Hamilton himself has similarly defended his driving, albeit now acknowledging that he was 'in the wrong place at the wrong time' in the incident with Button and opining that an easier way to 'stay out-of-trouble' in the future would be to start grands prix further up the grid. The 26-year-old began ninth in Monaco and fifth in Canada.
"He (Button) made a mistake into the last corner, so I got the run on him," he recounted, speaking to the BBC. "I felt that I was halfway alongside him and he just kept moving across, whether or not he saw me, and I was in the wall. It was only the tyre that was busted, so I put the diff-lock on and I was going to drive it back to the garage but the team told me to retire.

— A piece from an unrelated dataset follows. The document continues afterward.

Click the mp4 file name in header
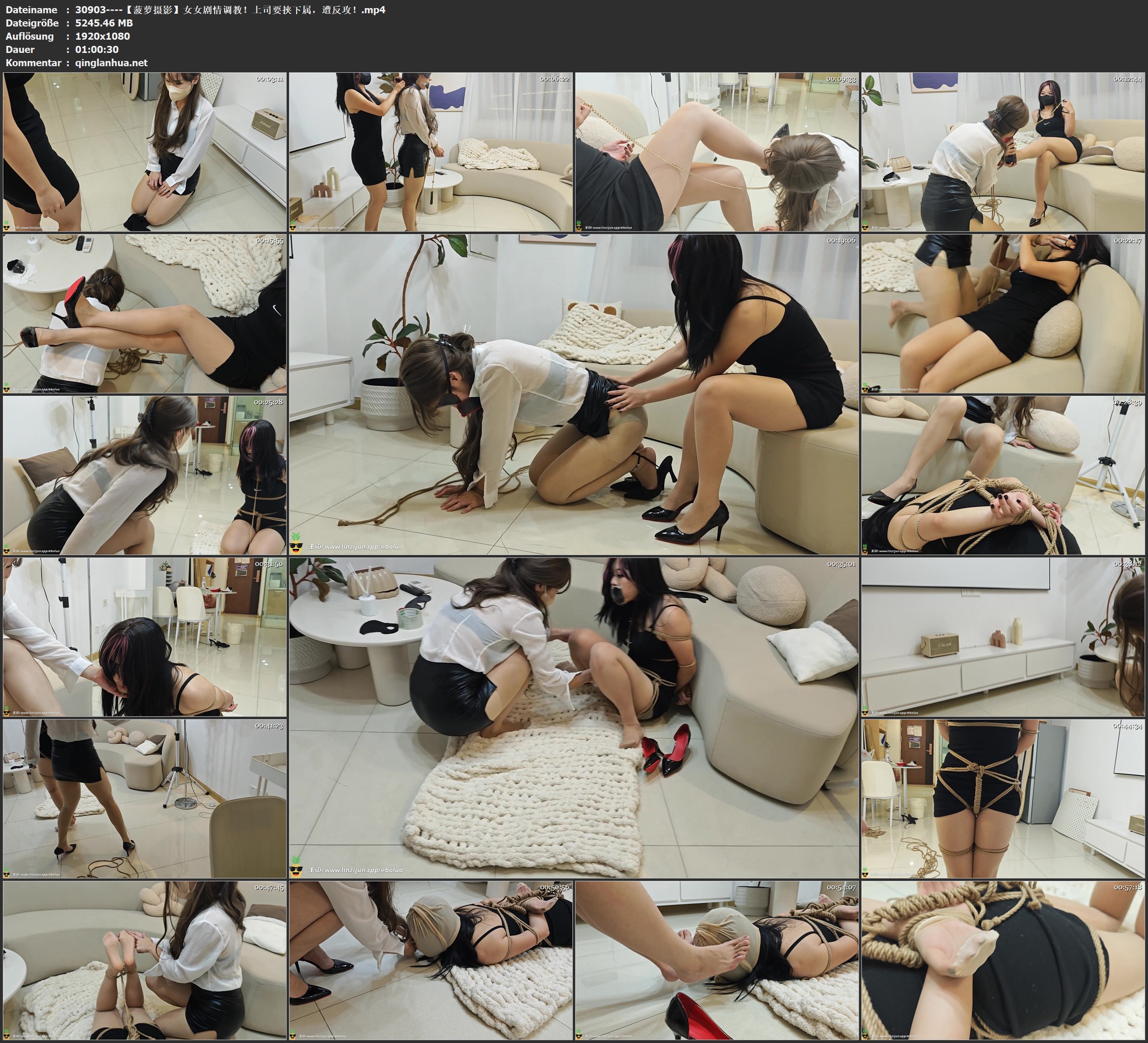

I thought that the suspension had gone, because that was what they told me, but it turns out it was not.
"You know what, I think you make your own luck. Onwards and upwards. Go to the next one and try to stay out-of-trouble. It would be great if we could qualify a little bit higher and try to avoid these sorts of situations, but that's the way it is.
"I feel very blessed to be here still in F1, fit, healthy and alive and still racing. There are many, many drivers that wish they could be in our position. Of course, you could always hope for things to be better, but good times do come to those who wait - so I'll just bide my time, and hope that at some stage it will be mine."